Abstract

Introduction: The role of plasmapheresis (TPE) in thyrotoxicosis management is not well established. Its use may be determined on an individualized basis (1). We report a case of a critically ill patient where TPE was utilized as first-line therapy for refractory thyrotoxicosis. Clinical Case: A 33-year-old woman with Graves’ disease complicated by medication non-adherence presented with rapidly ascending paralysis and bulbar weakness. Primary work up was consistent with acute inflammatory demyelinating polyneuropathy (AIDP) based on EMG findings of motor fiber polyneuropathy with demyelinating features. Laboratory evaluation revealed uncontrolled hyperthyroidism (TSH <0.05 uU/mL, N 0.3-4.2 uU/mL; fT4 3.9 ng/dL, N 0.6-1.5 ng/dL; tT3 318, N 60-160 ng/dL). Initially, there was low concern for thyrotoxicosis based on a Burch-Wartofsky score of 15 (2). Standard dose methimazole and aggressive beta-blockade were initiated. Hospital course was complicated by hypoxic respiratory failure due to progressive paralysis requiring intubation and septic shock from Klebsiella pneumonia requiring initiation of pressors and broad-spectrum antibiotics.

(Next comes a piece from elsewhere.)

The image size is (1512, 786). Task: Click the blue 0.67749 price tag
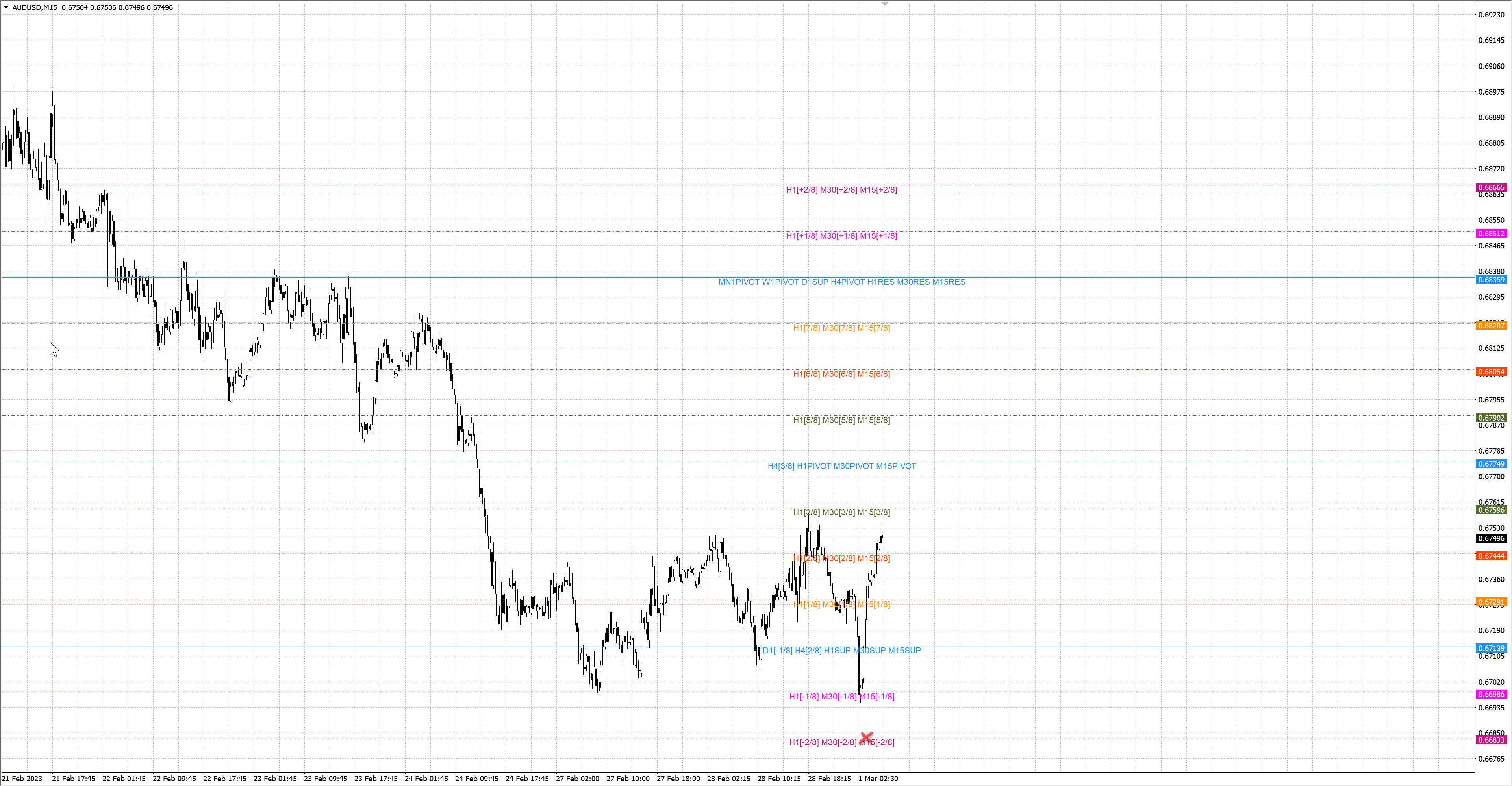pyautogui.click(x=1491, y=464)
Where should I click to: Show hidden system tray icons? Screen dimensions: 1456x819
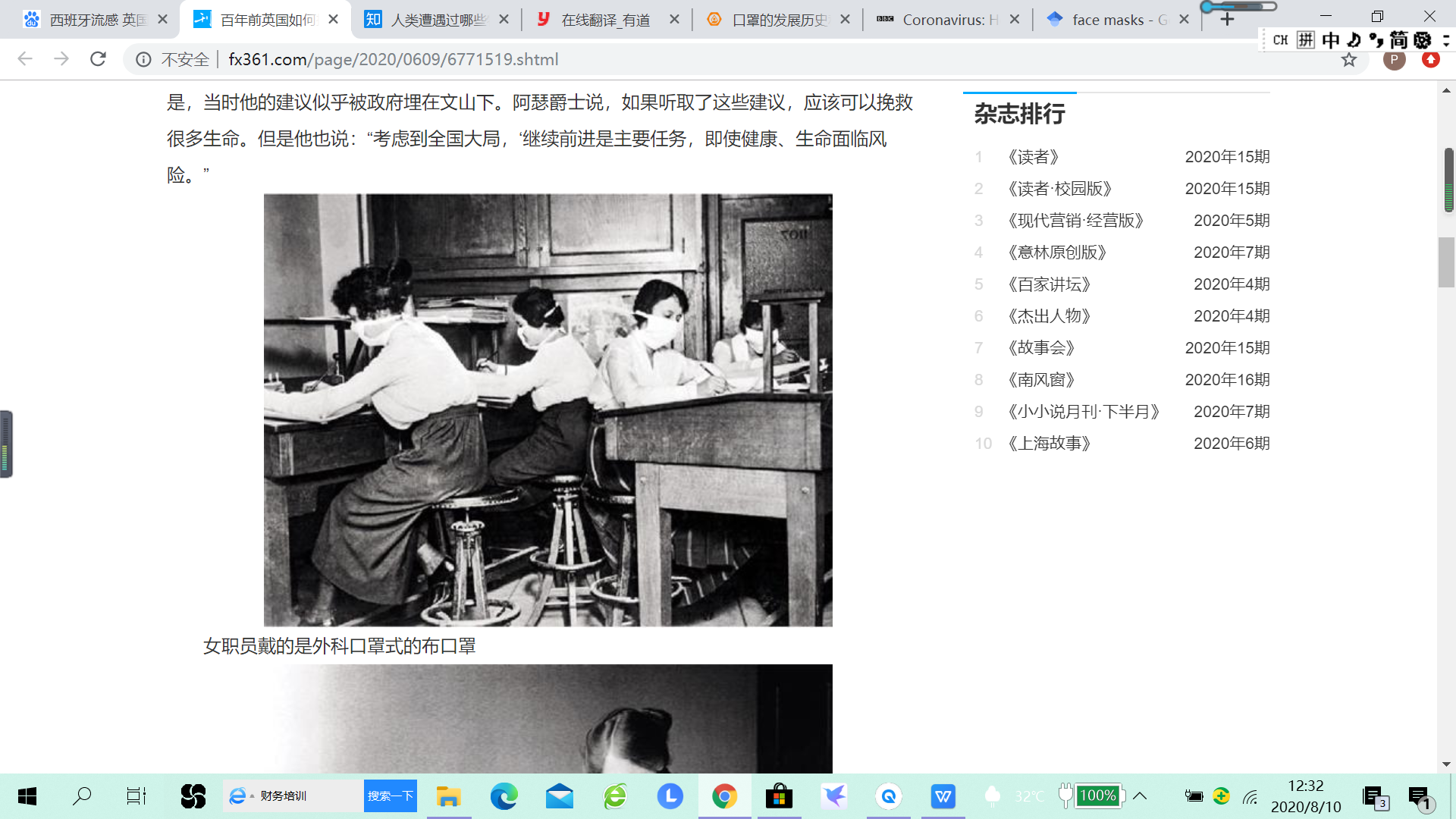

Biochemical evaluation showed increasing fT4 (3.8 ng/dL) and tT3 (419 ng/dL) levels. Burch-Wartofsky score increased to 55, consistent with a thyrotoxic crisis. Due to the patient’s critical condition, TPE was rapidly initiated along with standard therapy for thyrotoxic crisis (high dose methimazole, esmolol drip, stress dose corticosteroids, cholestyramine, and potassium iodide) as a bridge to definitive management with thyroidectomy. Rapid clinical improvement with a decline in fT4 levels (3.8 to 2.1 ng/dL) was noted after initiation of TPE with normalization in fT4 (1.5 ng/dL) and tT3 (54 ng/dL) after three sessions. Thyroidectomy was pursued after clinical stabilization. Surgical pathology showed diffuse papillary hyperplasia consistent with Graves’ disease. Due to persistent respiratory failure, the patient underwent tracheostomy placement. Repeat EMG revealed severe myopathic dysfunction without demyelinating features favoring a diagnosis of acute thyrotoxic myopathy over AIDP. Patient was ultimately discharged to a long term acute care facility due to slow neurological recovery. Conclusion: TPE should be considered as first line management in conjunction with conventional medical therapy in critically ill patients with thyrotoxicosis as a bridge to thyroidectomy due to rapid time to effect and patient stabilization.